PROVIDED RECORDS START

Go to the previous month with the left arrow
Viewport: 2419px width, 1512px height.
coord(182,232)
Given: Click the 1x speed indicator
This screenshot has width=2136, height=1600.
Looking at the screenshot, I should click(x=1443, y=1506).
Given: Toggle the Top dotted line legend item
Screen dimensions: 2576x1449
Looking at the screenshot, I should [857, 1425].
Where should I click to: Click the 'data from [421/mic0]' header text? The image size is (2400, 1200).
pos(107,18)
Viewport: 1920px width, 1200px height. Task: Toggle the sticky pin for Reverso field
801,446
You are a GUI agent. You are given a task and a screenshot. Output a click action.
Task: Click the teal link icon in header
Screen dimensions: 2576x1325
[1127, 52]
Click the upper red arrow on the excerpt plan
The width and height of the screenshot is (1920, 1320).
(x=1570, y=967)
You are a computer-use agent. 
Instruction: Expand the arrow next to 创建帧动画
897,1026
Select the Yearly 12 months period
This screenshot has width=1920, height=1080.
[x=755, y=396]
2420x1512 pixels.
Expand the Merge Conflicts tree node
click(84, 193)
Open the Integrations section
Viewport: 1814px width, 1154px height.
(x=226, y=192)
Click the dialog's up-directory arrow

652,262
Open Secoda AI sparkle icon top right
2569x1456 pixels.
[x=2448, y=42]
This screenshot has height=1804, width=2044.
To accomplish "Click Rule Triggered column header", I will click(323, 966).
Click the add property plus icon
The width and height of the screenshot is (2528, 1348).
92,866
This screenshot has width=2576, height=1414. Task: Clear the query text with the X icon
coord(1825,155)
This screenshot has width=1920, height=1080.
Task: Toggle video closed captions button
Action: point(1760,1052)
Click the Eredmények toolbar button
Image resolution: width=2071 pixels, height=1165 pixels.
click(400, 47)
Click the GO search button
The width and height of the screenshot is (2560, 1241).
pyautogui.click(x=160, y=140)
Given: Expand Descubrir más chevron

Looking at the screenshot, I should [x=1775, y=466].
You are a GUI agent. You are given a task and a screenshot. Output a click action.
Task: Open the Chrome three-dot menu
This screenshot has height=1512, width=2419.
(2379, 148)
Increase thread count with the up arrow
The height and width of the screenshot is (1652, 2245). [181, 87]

PROVIDED RECORDS END

Transcribe the data in full, keeping every detail.

Go to the previous month with the left arrow
Viewport: 2419px width, 1512px height.
coord(182,232)
Given: Click the 1x speed indicator
This screenshot has width=2136, height=1600.
Looking at the screenshot, I should click(x=1443, y=1506).
Given: Toggle the Top dotted line legend item
Screen dimensions: 2576x1449
Looking at the screenshot, I should [857, 1425].
Where should I click to: Click the 'data from [421/mic0]' header text? The image size is (2400, 1200).
pos(107,18)
Viewport: 1920px width, 1200px height. Task: Toggle the sticky pin for Reverso field
801,446
You are a GUI agent. You are given a task and a screenshot. Output a click action.
Task: Click the teal link icon in header
Screen dimensions: 2576x1325
[1127, 52]
Click the upper red arrow on the excerpt plan
The width and height of the screenshot is (1920, 1320).
(x=1570, y=967)
You are a computer-use agent. 
Instruction: Expand the arrow next to 创建帧动画
897,1026
Select the Yearly 12 months period
This screenshot has width=1920, height=1080.
[x=755, y=396]
2420x1512 pixels.
Expand the Merge Conflicts tree node
click(84, 193)
Open the Integrations section
Viewport: 1814px width, 1154px height.
(x=226, y=192)
Click the dialog's up-directory arrow

652,262
Open Secoda AI sparkle icon top right
2569x1456 pixels.
[x=2448, y=42]
This screenshot has height=1804, width=2044.
To accomplish "Click Rule Triggered column header", I will click(323, 966).
Click the add property plus icon
The width and height of the screenshot is (2528, 1348).
92,866
This screenshot has width=2576, height=1414. Task: Clear the query text with the X icon
coord(1825,155)
This screenshot has width=1920, height=1080.
Task: Toggle video closed captions button
Action: point(1760,1052)
Click the Eredmények toolbar button
Image resolution: width=2071 pixels, height=1165 pixels.
click(400, 47)
Click the GO search button
The width and height of the screenshot is (2560, 1241).
pyautogui.click(x=160, y=140)
Given: Expand Descubrir más chevron

Looking at the screenshot, I should [x=1775, y=466].
You are a GUI agent. You are given a task and a screenshot. Output a click action.
Task: Open the Chrome three-dot menu
This screenshot has height=1512, width=2419.
(2379, 148)
Increase thread count with the up arrow
The height and width of the screenshot is (1652, 2245). [181, 87]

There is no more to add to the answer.